With a Rotten Tomatoes rating of 26%, Barry Levenson's Toys (1992) WATCH HERE is one of the most hated big budget films of modern times. The reviews were not only dismissive but even angry, with the sort of anger that dada and surrealist art was intended to arouse in the bourgeoisie.
Perhaps that was the reason for of its abysmal failure, both critical and financial. The film's art and its ambience were deliberate echoes of the paintings of René Magritte and Andy Warhol, but the depth of the parallels was unexpected and took a while to emerge. For a mass audience, conventional expectations of a happy family story were aroused and then violated.
The film begins and ends with a joyful Christmas spectacle, played out in front of a live audience, but in between is a fairy tale as grim as those set down by the eponymous brothers. Near the beginning there's a brief jarring moment when we see a car driving through a barren landscape--a hint that it's not going to be just an Xmas treat for the kiddies--but soon we're back to a heartrendingly beautiful song.
But its mood is deceptively ambiguous:
If I cannot bring you comfort
Then at least I bring you hope
For nothing is more precious
Than the time we have, and so
We all must learn from small misfortunes
Count the blessings that are real
Let the bells ring out for Christmas
At the closing of the year
The entire script is so dense and so ambiguous, especially the songs, that I would love to have a copy of it! (Cheap copies of the DVD, which includes English subtitles, are available from Amazon, and well worth it!)
After the opening song and dance, we are abruptly hurled into a weird fantasy in which the world of humans and the world of toys interpenetrate. Both the plot and the sets are surrealist in the extreme, changing from moment to moment in totally impossible ways. It gets more and more fantastic, until finally humans and toys are indistinguishable; in fact, one of the major characters turns out to be a robot, constructed to keep a human character company.
In the course of the action, the opening flat board city set becomes the scene of progressively more violent action, until at the end the old-fashioned airplane suspended from wires, on which Santa arrives in the opening sequence, becomes a key prop in a final deadly battle.
There are two scenes which must be deliberate echoes of Edgar Allen Poe.

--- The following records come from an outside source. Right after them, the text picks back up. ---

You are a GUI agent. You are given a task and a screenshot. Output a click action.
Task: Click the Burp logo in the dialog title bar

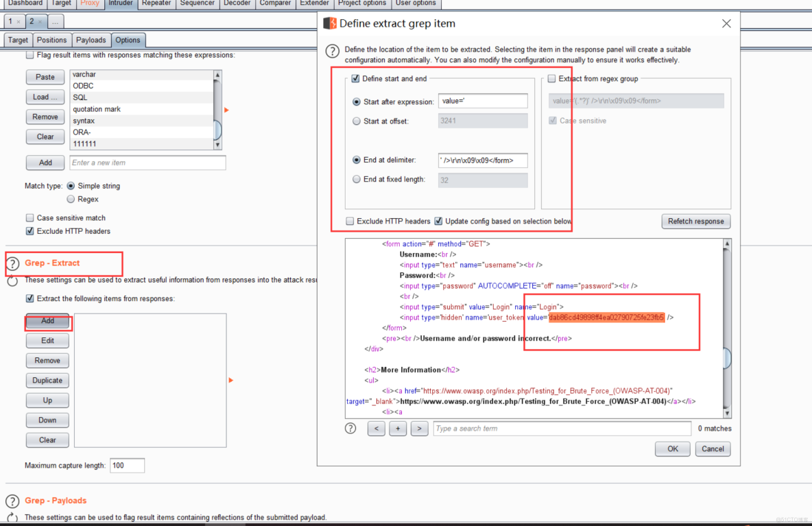point(330,23)
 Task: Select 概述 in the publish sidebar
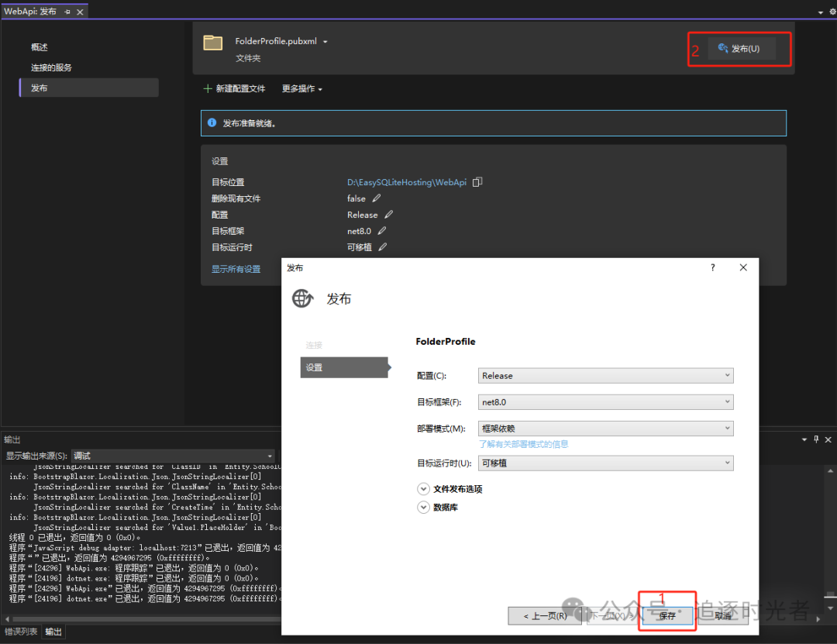38,46
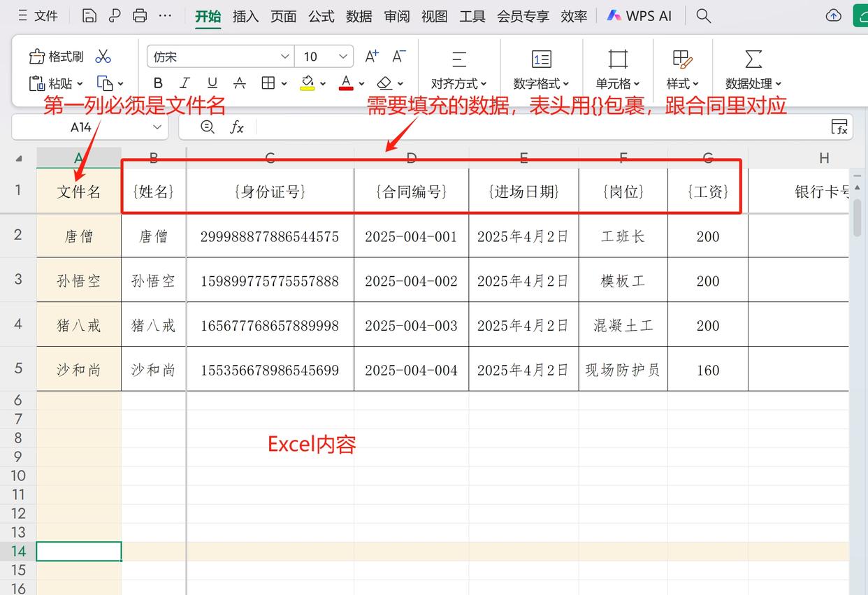Click the cloud upload icon
The height and width of the screenshot is (595, 868).
[833, 15]
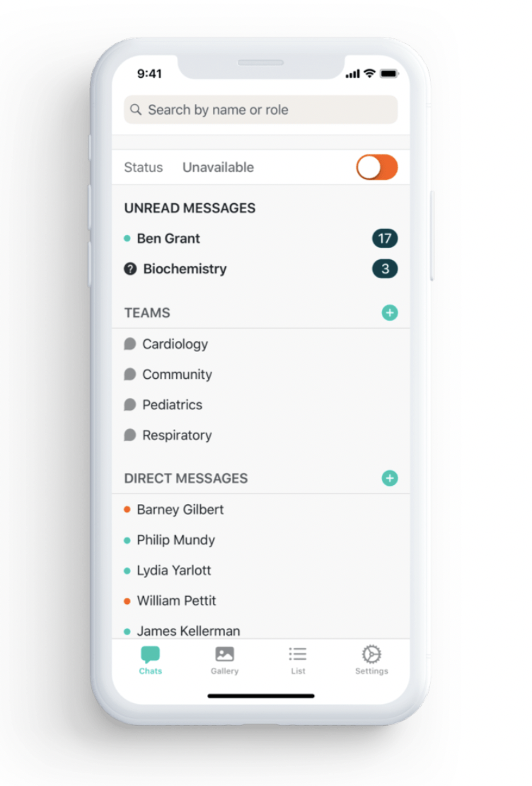
Task: Open the Gallery tab
Action: pyautogui.click(x=224, y=660)
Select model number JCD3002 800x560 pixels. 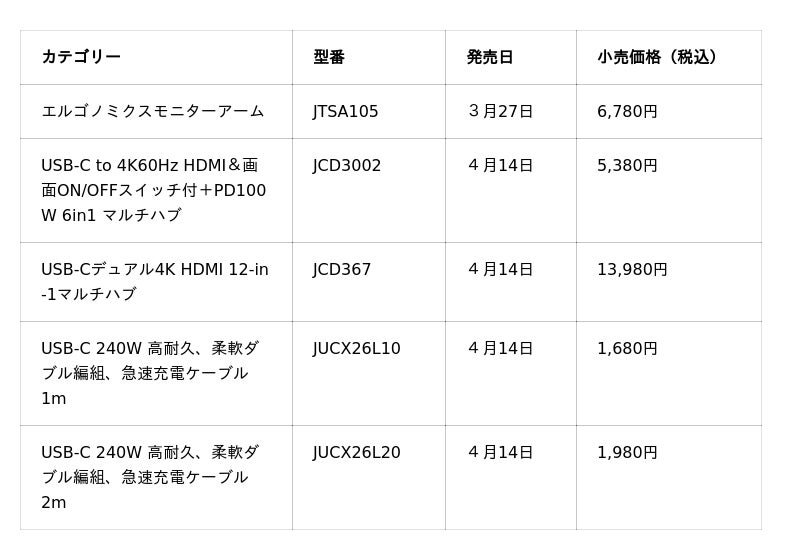[x=347, y=165]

In the first, as in The Pit and the Pendulum, the walls gradually close in on a toy design conference taking place in a lab until the participants must climb onto the table. WATCH HERE
The second is at the end of the film. The very human robot Alsatia has her head severed by the Sea Swine but, like the decapitated Signora Psyche Zenobia in Poe's A Predicament, she keeps chattering away. "I miss my heart," she says plaintively. WATCH HERE
The film's central theme is a highly detailed and accurate anticipation of the interlocking psychologies and technologies of drone warfare and mind control. Watch the pivotal scene HERE.
Along the way there are passing references to various human foibles, fixations and fallacies:
18' No more wars
37' Foods mustn't touch each other!
40' War game
44' Rewards for hitting UN ambulances in war game
47' Remote control planes
54' Children waging war
86' Toy weapons
97' Education in the mind set of war
The film's happy ending is unrelated to the plot and takes us back to the stage and the audience where we began. Our revels now are ended! As in an opera, the dead come back to life for the curtain call. The plot's actual resolution is not this conventional stage conclusion but the denouement in which the elaborate interrelated network of sophisticated weaponry ends up destroying both itself and its creator.
The film is an extended fable, embodying a Biblical moral: Whatsoever a man soweth, that shall he also reap. One should view it with no more expectation of realism than if it were a tale by Bunuel or a Bugs Bunny animated cartoon. And try to forget that the whole world hates it!